Now women have all sorts of non-medical/partner people scrutinising their labia while they rip out the hair - and then there was labioplasty Hmm

Ok, so it's niche - but so were boob jobs not so long ago.

AitchTwoOh · 07/01/2011 11:38

i think it's depressing because it puts the future self-image of our daughters in the wandering hands of teenage of teenage boys... twas ever thus.

i personally find this depressing because for all the people who blithely say 'oho but i feel so fresh with a baldy vulv' there are an equal number (me, definitely) for whom it would be absolute torture, who would get stubble rash, itching, chafing etc etc etc and who therefore don't do it. my kids will likely inherit this tendency and will either have to suffer or be made to feel less than 'fresh', ie dirty.

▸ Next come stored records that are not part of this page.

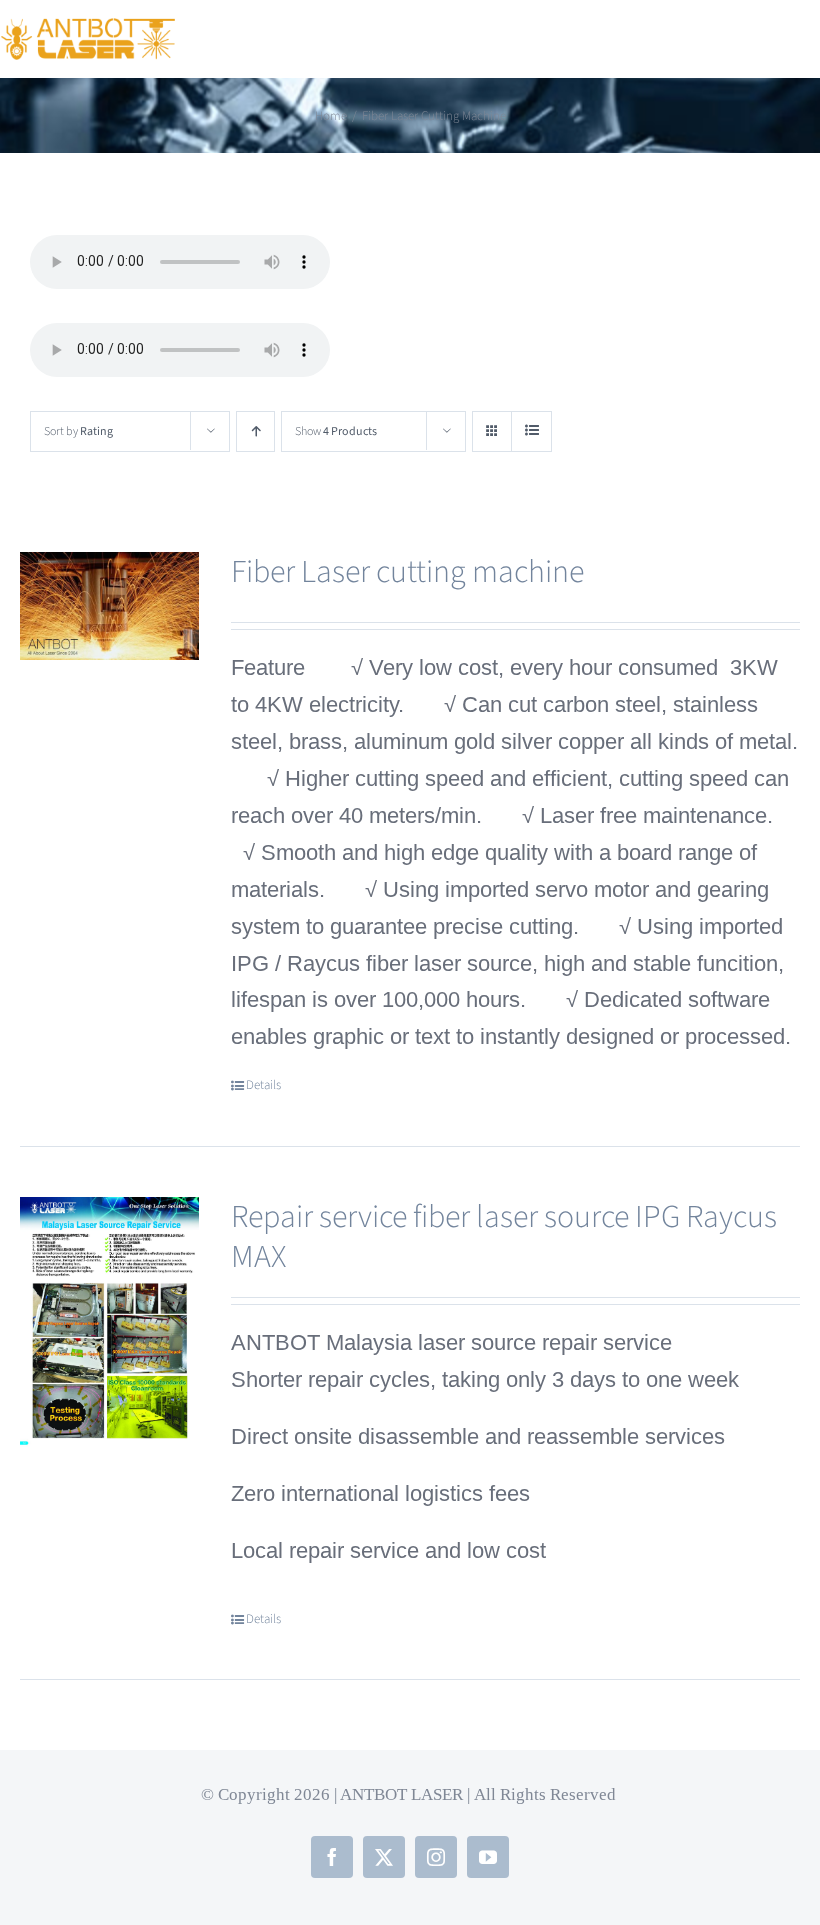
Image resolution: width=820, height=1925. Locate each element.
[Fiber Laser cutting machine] (109, 606)
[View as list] (531, 431)
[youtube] (488, 1857)
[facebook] (332, 1857)
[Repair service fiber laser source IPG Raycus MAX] (109, 1323)
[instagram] (436, 1857)
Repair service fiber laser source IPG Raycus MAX (504, 1237)
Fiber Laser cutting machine (407, 572)
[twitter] (384, 1857)
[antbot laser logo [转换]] (88, 29)
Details (263, 1085)
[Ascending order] (255, 431)
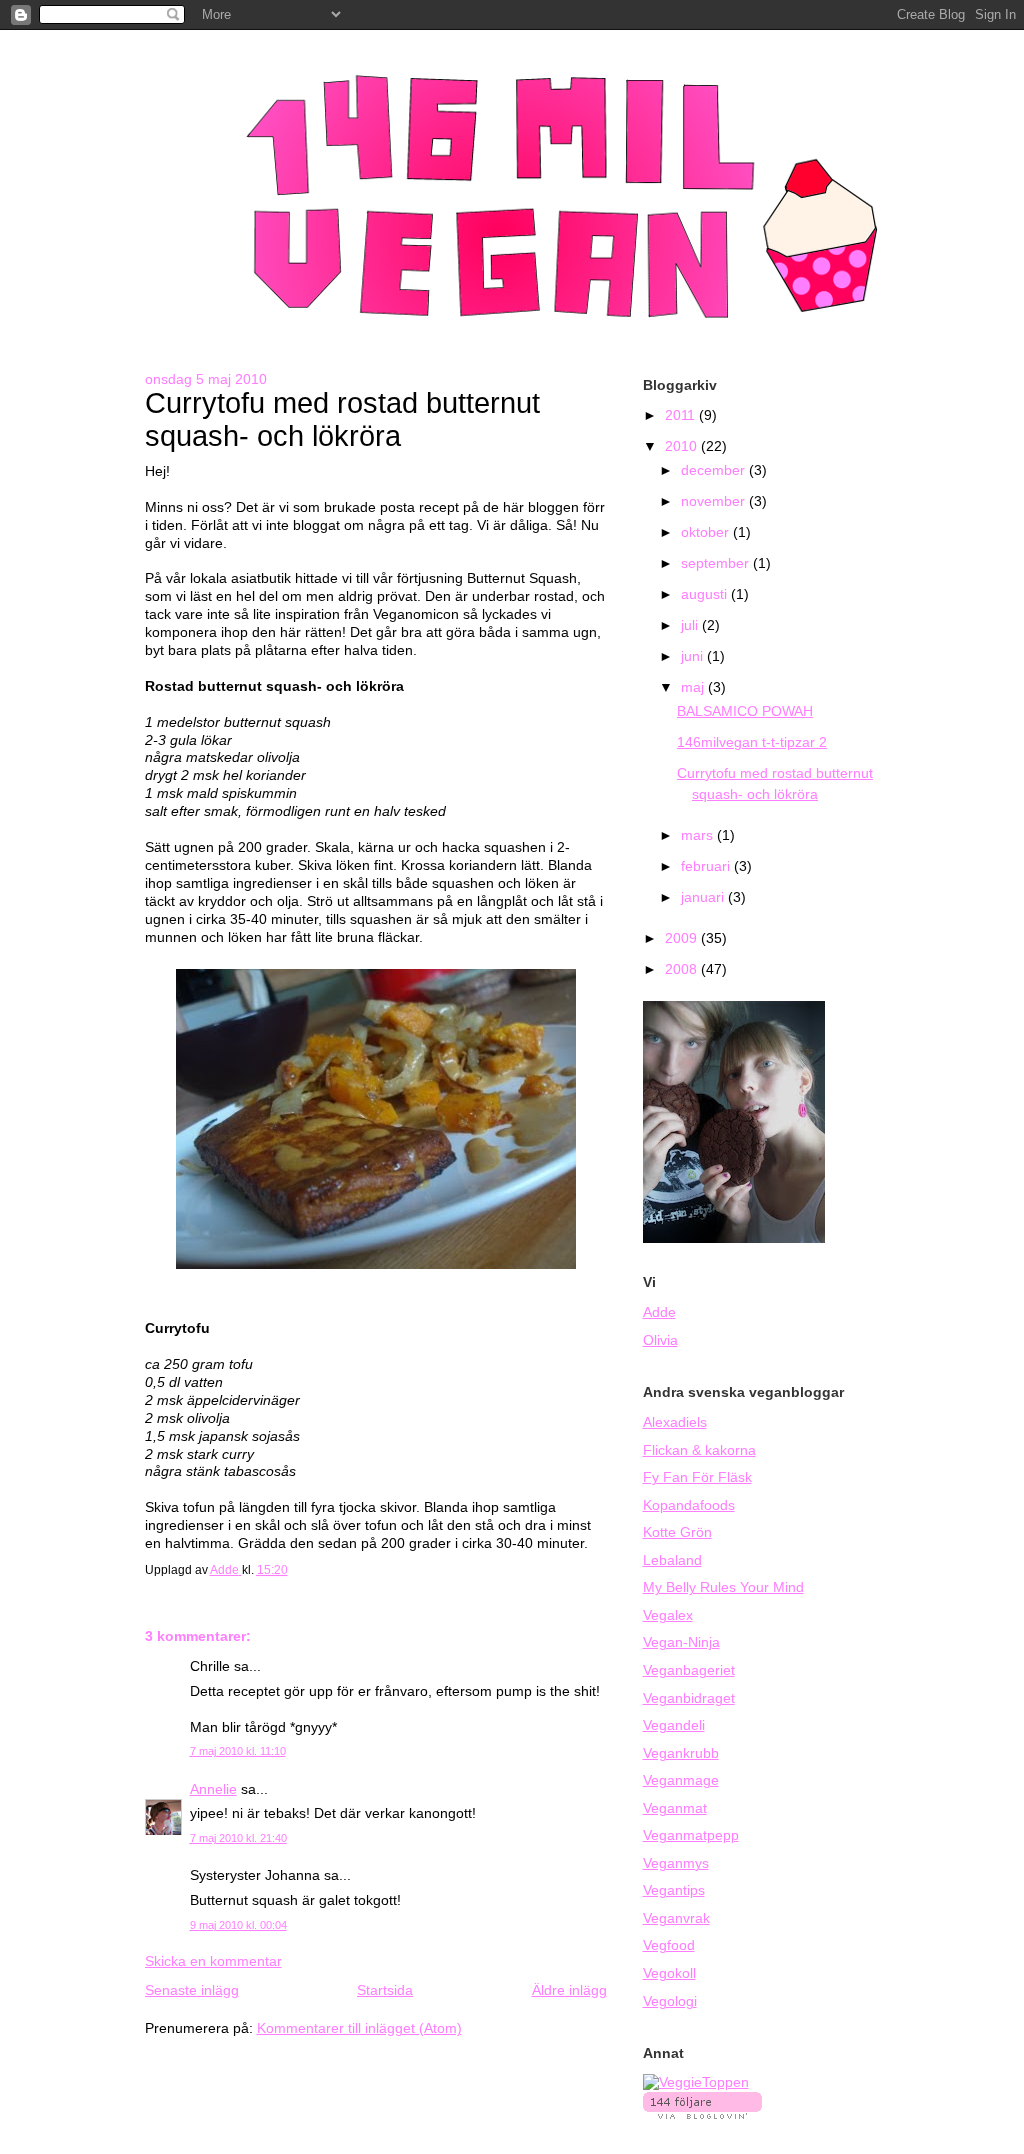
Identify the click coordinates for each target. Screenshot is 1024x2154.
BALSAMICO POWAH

melezka · 07/01/2011 11:41

I read an interesting book by a dancer once. She started in the 50s in traditional ballet but became part of the new wave of dancers who were trying to reject the insistent gender divide - they started to try to look androgynous, make androgynous movements, etc. She said it only occurred to them once the experiment was halfway through that once they had become androgynous they had also become invisible - and the men became the "star performers".

I struggle with this a lot because I'm right at that crossover point in my career and in the rest of my RL - I'm no longer viewed - gazed at - and judged as a sexual being. Which is great - I've always had large breasts and endured the inappropriate attention they ensured - but I'm now invisible.